_Source extract_
(begin)

# Nikon D70 question



## rlechols (Jun 7, 2006)

Hi all,

I've noticed several of you have the Nikon D70. What extra equipment to you use to get the up-close shots of mantids? Is it the macro lens or something else?

Thanks.


----------



## Rick (Jun 7, 2006)

Yes, macro setting.


----------



## Ian (Jun 9, 2006)

I have a Nikon coolpix...and its just the macro setting, not a separate lens. You will also find the photos will be that much sharper in good light levels.


----------



## rlechols (Jun 10, 2006)

My husband has a D70, but was trying to figure out which lens to buy to go with it, or if to try some rings. Extra lenses for it are expensive! My daughter has a Coolpix 5600, which is what I've been using for all the pics I've posted. It does a pretty good job! Maybe I should just stick with it and not worry about anything else for the D70.


----------



## chun (Jun 10, 2006)

(end)

_Material provided_
(begin)

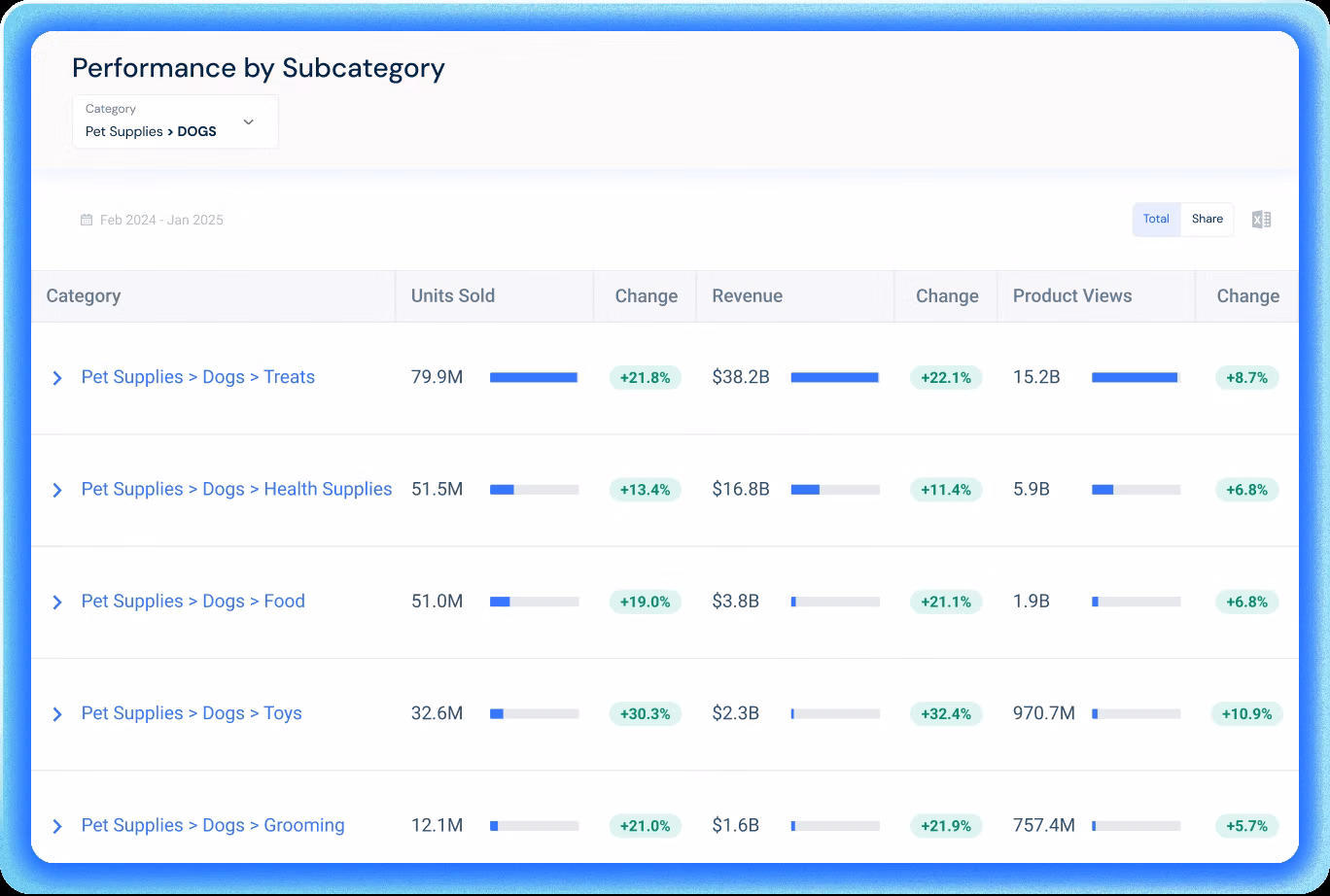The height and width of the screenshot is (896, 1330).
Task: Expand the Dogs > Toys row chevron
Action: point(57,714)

(end)
(begin)

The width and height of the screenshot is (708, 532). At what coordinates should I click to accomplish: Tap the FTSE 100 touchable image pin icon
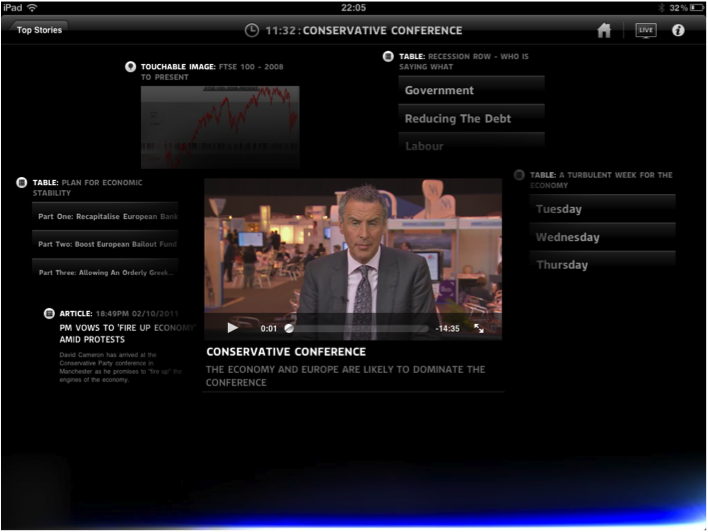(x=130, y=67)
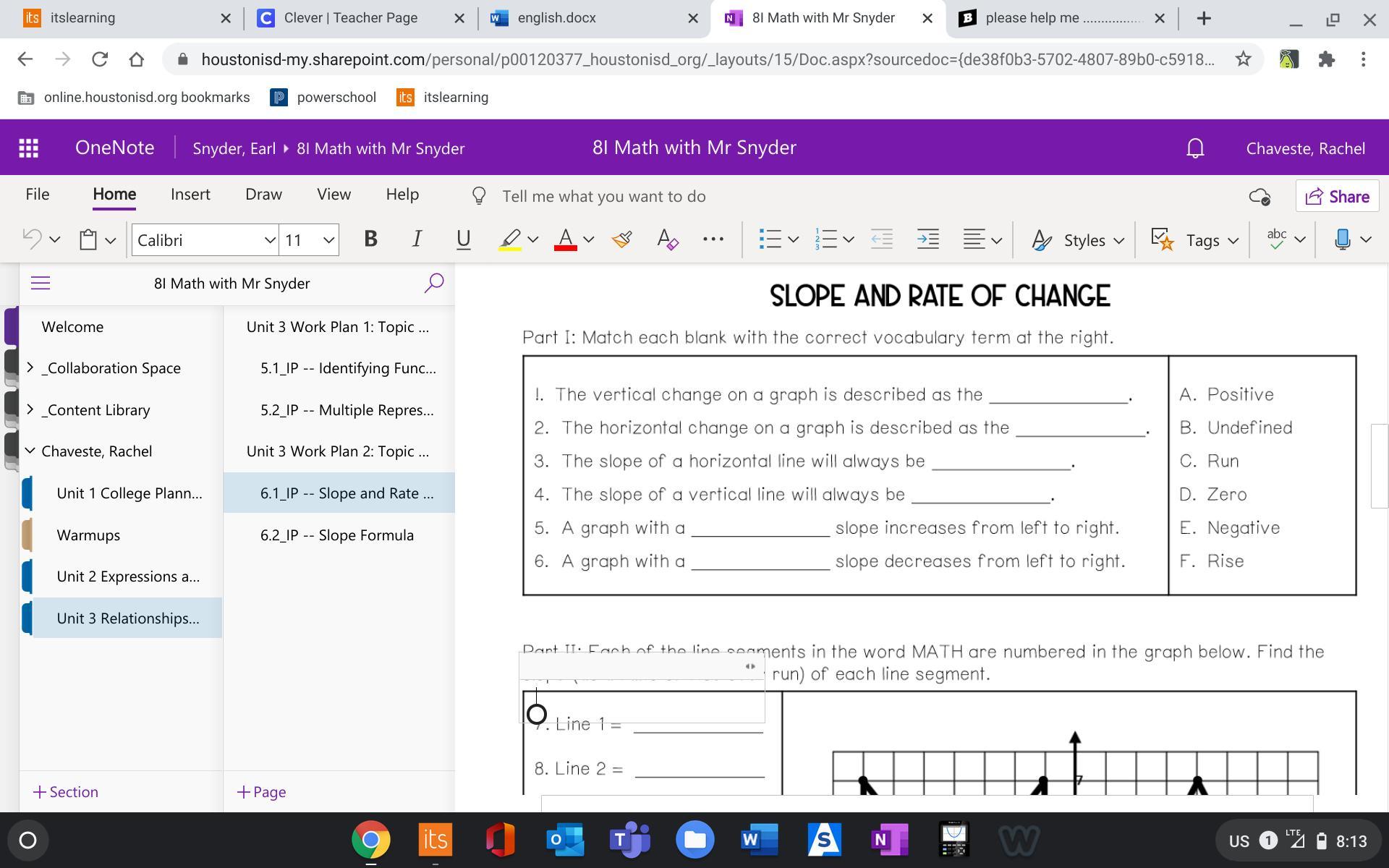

(end)

_What needs to be done_
Pick up the Nikon D70 macro thread where it stops and write chun's reply.

_Expected answer_
I've got a Nikon D70, the lense you get when you buy the camera is generally pretty good (for the price), but for macro photography, it's pretty darn awful (not surprised seeing that it's not a macro lense). If you've got some cash, a sigma macro 105mm is probably the best for its price (although it's going to set you back a good 300 pounds, around 450 dollars). Although a sigma macro 50mm (it's either 50 or 60,. i cant remember off the top of my head) will be sufficient for mantids photography, but you've got to get pretty close to the mantids for a good shot.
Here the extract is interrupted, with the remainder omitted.